S’il est un des rares sujets sur lesquels le président de la République semble faire l’unanimité aujourd’hui, c’est celui de l’importance de régler d’urgence le problème de la dépendance.
A droite comme à gauche, chacun semble penser que, en raison de l’allongement de l’espérance de vie, nous allons être bientôt noyés sous une armée de vieillards impotents, alzheimerisés ou parkinsoniens, dont les retraites ne suffiront pas à payer le coût de leur entretien, et qu’il faudra assister pendant de très longues années . Chacun croit que, si nous ne sommes pas capables de financer ce risque à l’avance, nous verrons réapparaître les anciens mouroirs, où des millions de vieux seront abandonnés pendant des décennies à un sort pitoyable.
En réalité, le fait de vivre plus longtemps n’augmente pas la durée de la dépendance, il ne fait que retarder la dernière année de vie, où se concentre l’essentiel des dépenses de santé. Sauf pour le petit nombre de ceux qui sont ou seront dépendants : ils sont un million aujourd’hui (3 millions si on compte les dépendances légères) et leur nombre n’augmentera que de 1 à 1,5% par an d’ici à 2040. La durée moyenne de la dépendance est de 3,7 ans pour les hommes. Un an de plus pour les femmes. La moitié des gens atteignant 65 ans connaîtront une année de dépendance. Seulement 6% des hommes et 15% des femmes connaîtront plus de 5 ans de vie en dépendance. Leur coût, aujourd’hui de l’ordre de 1% du PIB, augmentera de 4% par an, dont 2, 7% par an à la charge des ménages, dont 1,1% couvert par les retraites. Ce qui reste à financer n’augmentera donc que de 1,6% par an. Où est l’avalanche financière ?
De plus, le progrès technique va réduire ces dépenses en améliorant la santé, et en permettant un maintien à domicile. Enfin, les dépenses d’aide aux dépendants créent un grand nombre d’emplois.
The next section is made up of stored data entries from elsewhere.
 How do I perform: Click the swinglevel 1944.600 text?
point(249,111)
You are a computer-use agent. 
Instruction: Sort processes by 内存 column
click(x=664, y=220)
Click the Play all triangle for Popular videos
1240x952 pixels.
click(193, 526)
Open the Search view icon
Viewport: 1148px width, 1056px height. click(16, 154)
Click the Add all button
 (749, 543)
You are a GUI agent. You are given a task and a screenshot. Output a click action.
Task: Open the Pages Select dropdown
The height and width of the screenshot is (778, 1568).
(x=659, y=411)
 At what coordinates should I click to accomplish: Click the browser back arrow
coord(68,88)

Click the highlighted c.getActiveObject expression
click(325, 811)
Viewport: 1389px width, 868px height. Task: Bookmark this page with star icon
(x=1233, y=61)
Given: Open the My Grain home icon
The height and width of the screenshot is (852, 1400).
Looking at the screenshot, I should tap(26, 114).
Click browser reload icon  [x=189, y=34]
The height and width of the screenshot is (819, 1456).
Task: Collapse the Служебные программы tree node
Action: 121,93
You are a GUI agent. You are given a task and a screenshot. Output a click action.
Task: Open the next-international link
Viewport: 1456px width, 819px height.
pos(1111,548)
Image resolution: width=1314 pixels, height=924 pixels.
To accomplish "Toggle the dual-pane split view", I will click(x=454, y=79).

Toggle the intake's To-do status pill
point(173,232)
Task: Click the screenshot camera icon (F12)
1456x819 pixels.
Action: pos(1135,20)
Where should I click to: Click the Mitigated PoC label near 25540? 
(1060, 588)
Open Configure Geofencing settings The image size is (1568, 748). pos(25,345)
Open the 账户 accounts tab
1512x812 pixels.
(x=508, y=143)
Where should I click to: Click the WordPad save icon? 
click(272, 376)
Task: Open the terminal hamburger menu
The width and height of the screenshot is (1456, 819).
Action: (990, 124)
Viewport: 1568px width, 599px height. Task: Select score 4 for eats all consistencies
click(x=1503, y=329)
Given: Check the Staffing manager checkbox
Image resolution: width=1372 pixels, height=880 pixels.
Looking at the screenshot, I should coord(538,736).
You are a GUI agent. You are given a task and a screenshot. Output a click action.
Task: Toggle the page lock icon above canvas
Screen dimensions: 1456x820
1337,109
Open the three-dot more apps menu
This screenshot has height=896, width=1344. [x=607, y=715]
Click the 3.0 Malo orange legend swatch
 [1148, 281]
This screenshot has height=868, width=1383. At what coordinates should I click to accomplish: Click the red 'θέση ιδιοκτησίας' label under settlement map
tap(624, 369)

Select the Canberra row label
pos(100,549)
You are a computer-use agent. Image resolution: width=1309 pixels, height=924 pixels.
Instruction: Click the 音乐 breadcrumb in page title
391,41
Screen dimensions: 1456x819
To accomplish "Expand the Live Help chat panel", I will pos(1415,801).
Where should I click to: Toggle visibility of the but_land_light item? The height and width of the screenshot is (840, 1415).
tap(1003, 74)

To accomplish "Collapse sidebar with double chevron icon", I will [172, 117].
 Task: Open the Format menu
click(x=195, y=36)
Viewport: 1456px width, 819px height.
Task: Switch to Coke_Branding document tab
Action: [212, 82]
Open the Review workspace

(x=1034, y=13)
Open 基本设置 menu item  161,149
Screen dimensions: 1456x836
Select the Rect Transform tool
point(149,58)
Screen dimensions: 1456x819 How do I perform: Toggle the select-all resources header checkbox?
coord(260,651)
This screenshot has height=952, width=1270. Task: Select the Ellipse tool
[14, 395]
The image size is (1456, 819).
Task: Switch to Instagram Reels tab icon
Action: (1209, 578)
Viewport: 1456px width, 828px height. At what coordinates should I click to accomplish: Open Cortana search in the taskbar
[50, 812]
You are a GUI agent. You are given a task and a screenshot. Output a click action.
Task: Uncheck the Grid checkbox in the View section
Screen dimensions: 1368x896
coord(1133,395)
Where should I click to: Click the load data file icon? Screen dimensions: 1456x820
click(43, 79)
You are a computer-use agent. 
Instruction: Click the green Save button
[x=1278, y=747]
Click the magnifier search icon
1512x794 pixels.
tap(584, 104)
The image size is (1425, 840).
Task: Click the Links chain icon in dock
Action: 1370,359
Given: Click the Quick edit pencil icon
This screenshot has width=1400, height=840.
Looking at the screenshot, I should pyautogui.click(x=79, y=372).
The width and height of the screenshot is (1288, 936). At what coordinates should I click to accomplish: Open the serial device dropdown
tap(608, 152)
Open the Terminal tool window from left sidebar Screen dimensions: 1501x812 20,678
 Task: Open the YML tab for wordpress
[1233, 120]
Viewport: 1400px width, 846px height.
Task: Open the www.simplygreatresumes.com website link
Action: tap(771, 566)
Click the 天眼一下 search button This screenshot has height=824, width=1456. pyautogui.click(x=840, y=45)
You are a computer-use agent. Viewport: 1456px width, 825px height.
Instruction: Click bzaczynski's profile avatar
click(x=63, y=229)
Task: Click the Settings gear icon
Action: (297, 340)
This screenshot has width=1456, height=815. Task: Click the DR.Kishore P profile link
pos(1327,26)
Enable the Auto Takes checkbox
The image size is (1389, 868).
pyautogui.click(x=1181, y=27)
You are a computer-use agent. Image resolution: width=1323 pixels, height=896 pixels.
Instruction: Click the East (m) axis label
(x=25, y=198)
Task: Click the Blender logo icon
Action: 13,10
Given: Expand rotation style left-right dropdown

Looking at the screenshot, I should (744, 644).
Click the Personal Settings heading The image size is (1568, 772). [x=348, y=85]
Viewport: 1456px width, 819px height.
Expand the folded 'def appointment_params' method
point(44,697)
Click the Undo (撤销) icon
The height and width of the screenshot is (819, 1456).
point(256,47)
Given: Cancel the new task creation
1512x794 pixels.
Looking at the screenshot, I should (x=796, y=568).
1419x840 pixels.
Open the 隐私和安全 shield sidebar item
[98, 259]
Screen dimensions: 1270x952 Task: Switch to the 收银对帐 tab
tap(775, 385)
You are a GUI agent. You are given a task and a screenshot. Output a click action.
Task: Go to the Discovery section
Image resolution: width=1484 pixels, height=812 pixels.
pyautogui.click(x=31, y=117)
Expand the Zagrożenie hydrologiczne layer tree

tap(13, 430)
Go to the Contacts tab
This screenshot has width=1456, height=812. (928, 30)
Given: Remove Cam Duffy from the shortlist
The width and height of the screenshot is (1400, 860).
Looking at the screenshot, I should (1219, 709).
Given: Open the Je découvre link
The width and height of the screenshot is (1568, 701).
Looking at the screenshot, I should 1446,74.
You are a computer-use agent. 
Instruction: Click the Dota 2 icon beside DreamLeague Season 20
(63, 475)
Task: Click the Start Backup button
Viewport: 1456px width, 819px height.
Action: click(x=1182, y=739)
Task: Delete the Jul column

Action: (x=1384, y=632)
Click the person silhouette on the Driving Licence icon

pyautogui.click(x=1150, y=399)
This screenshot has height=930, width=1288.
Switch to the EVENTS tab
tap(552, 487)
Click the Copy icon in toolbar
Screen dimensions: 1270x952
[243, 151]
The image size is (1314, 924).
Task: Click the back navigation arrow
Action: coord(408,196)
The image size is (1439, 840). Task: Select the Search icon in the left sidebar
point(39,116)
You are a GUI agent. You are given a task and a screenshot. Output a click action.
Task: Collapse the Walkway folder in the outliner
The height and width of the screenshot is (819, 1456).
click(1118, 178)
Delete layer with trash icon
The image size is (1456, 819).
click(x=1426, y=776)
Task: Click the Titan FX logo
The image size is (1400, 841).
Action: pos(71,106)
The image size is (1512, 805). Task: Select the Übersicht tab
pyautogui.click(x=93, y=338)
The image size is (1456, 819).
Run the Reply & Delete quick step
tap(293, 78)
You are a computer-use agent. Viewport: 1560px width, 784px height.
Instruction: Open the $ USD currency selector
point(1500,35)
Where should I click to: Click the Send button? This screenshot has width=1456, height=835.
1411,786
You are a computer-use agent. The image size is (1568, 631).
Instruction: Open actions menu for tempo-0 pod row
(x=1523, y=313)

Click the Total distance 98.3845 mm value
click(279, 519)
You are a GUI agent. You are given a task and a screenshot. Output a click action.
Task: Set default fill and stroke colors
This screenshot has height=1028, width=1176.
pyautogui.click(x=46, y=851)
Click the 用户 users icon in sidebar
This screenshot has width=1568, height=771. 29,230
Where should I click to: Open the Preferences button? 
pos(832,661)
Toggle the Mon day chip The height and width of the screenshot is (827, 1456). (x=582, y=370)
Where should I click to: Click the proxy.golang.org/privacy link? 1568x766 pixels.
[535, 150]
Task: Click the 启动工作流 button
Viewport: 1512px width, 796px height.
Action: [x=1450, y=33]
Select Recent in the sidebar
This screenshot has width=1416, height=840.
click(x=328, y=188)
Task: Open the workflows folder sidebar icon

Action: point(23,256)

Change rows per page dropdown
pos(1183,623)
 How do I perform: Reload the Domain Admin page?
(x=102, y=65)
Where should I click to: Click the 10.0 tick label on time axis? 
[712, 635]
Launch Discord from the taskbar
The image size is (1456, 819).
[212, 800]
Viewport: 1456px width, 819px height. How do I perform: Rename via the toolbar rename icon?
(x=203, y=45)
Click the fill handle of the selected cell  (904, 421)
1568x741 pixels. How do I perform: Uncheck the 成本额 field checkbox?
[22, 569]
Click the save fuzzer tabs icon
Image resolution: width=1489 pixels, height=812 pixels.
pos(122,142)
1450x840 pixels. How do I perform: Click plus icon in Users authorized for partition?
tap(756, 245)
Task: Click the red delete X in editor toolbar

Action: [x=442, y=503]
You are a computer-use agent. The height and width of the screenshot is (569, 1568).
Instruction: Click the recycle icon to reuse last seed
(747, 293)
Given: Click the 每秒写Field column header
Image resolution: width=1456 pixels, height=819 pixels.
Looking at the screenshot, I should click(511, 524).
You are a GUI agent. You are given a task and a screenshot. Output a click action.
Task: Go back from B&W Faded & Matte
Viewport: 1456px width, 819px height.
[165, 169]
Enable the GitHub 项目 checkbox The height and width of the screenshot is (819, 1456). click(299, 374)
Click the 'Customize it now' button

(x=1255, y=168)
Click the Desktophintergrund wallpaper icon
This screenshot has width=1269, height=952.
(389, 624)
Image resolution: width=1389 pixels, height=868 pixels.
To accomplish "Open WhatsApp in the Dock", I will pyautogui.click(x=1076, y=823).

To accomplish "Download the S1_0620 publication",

La dépendance n’est donc pas un enjeu majeur aujourd’hui. En réalité, la raison pour laquelle ce sujet terrifie est que nous sommes dans des sociétés où domine de plus en plus l’égoïsme, le chacun pour soi, et la solitude. Chacun pense, au fond, qu’il sera abandonné par ses enfants, qu’il a d’ailleurs abandonné, et qu’il ne peut compter que sur lui-même, ou sur la société, mais plus sur ses proches. D’où un débat qui va tourner sur le seul étroit dilemme entre financement par des cotisations d’un « cinquième risque » (par la société) ou par l’assurance (par soi-même). De plus, en invoquant la nécessité de financer ces dépenses soi-disant cataclysmiques, les partisans de la réduction des dépenses de santé pensent trouver un argument de plus pour justifier leur position.
Enfin, comme nous sommes de plus en plus dans une société dominée par des vieux, ce n’est pas un hasard si le président a choisi comme grand défi national ce sujet et non celui de l’école maternelle : ceux qui craignent les mouroirs votent; ceux qui sont oubliés sans formation initiale de qualité ne votent pas. Là se met en place l’engrenage: les jeunes, qu’on oublie, se vengent sur les vieux, qui vivent aux crochets des plus jeunes.
Si l’on veut sortir de ce cercle infernal, il faut reconnaître que le vrai débat de la dépendance est ailleurs, dans l’attention que les uns ont pour les autres, sur le lien familial, sur la façon dont les parents s’occupent des enfants, sur l’empathie, la fraternité, l’altruisme.
Le président a raison de vouloir un débat sur le sujet de la dépendance. Il ne vaudra que si on n’en exclue aucune dimension.